*** Exercise inputs ***

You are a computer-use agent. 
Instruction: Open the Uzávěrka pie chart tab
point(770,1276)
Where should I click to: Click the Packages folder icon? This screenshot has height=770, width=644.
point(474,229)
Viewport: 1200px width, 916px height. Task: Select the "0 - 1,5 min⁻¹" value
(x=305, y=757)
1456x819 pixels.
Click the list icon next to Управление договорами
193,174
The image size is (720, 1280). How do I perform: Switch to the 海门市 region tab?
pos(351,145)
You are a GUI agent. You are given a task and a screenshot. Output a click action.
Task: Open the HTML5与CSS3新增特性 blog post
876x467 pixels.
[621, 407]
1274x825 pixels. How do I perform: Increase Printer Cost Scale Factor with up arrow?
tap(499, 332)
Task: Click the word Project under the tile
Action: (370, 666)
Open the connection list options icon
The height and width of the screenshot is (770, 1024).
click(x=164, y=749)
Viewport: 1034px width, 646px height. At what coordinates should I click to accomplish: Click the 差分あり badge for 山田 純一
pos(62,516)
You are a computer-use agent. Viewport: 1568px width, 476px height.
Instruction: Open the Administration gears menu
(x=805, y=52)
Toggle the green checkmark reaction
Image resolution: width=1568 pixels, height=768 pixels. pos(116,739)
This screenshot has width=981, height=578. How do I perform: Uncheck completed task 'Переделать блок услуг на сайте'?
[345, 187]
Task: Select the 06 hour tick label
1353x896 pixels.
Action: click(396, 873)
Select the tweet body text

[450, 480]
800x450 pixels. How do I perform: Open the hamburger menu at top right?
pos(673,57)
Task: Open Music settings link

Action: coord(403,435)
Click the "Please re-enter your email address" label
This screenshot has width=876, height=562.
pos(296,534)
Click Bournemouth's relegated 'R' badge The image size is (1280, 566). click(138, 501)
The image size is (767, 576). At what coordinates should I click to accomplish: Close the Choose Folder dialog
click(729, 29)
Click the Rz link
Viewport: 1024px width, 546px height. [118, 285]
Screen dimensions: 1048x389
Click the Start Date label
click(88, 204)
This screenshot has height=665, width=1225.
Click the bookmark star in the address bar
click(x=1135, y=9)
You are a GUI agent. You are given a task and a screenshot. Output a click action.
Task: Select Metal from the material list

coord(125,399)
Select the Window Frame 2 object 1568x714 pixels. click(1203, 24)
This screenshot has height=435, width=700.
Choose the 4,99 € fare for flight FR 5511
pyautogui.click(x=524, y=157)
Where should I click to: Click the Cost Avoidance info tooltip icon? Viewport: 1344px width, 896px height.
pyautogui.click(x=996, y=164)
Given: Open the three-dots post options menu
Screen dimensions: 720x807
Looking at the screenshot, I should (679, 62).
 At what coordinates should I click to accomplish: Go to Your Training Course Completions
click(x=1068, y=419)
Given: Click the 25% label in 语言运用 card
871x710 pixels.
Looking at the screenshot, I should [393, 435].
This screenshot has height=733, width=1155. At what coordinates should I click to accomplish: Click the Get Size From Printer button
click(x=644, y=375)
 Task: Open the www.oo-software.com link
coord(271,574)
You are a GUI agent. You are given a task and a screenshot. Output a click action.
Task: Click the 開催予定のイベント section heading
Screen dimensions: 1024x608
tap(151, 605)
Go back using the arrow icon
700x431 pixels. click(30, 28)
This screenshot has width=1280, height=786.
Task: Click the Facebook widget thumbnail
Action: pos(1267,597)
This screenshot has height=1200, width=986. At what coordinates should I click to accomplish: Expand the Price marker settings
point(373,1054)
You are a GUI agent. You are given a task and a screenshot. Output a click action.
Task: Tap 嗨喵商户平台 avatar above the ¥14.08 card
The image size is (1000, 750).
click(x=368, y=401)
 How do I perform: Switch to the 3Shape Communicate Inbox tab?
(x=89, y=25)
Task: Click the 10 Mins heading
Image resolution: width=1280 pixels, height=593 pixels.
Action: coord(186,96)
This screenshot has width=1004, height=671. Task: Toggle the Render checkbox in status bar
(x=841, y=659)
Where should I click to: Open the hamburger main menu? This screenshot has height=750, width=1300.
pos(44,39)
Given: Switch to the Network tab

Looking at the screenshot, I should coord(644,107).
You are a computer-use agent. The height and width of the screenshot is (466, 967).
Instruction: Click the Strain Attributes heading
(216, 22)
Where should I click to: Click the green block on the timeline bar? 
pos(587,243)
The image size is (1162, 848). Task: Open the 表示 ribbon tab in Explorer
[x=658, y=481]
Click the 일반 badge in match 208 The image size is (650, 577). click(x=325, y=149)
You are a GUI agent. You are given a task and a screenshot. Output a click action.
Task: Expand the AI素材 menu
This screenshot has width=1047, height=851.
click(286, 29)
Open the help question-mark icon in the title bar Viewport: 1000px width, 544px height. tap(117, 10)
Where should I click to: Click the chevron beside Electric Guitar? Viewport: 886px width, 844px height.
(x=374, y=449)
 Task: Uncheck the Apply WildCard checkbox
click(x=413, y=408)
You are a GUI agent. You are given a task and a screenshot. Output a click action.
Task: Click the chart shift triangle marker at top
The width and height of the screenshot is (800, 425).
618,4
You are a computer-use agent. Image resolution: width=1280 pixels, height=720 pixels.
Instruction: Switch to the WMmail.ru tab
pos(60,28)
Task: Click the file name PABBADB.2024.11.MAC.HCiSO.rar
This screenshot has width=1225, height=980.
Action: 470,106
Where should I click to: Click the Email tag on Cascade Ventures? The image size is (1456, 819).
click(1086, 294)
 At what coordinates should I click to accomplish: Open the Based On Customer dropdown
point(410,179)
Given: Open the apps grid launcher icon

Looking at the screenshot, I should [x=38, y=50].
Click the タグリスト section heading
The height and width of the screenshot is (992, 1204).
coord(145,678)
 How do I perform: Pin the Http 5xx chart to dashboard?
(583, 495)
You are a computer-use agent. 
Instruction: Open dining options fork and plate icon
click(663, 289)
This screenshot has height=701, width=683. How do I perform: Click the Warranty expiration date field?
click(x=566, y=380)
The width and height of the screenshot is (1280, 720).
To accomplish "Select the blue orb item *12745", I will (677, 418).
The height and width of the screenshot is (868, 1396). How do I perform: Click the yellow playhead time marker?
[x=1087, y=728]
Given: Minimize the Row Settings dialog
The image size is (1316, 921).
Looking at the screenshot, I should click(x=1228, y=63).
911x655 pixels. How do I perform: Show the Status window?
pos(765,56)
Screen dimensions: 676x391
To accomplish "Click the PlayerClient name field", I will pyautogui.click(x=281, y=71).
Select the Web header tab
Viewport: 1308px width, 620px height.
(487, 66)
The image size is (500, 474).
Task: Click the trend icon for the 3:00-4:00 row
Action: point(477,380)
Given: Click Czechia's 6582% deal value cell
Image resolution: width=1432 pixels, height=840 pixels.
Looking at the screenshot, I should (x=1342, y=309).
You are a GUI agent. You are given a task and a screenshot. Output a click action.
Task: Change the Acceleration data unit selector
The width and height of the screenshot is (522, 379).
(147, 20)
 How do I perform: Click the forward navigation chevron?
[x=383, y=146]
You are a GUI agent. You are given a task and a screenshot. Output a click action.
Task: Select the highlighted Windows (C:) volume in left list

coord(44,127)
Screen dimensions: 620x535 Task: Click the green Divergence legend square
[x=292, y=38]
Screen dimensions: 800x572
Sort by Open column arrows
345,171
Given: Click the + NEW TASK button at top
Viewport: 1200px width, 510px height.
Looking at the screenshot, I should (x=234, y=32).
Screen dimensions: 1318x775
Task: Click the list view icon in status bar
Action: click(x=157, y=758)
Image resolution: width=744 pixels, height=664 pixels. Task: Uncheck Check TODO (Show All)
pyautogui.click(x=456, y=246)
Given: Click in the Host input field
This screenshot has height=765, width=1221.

*** End of Exercise inputs ***

**Work item**
The answer should be one number, the count of lines in the data that include the string "computer".

**Result for this task**
5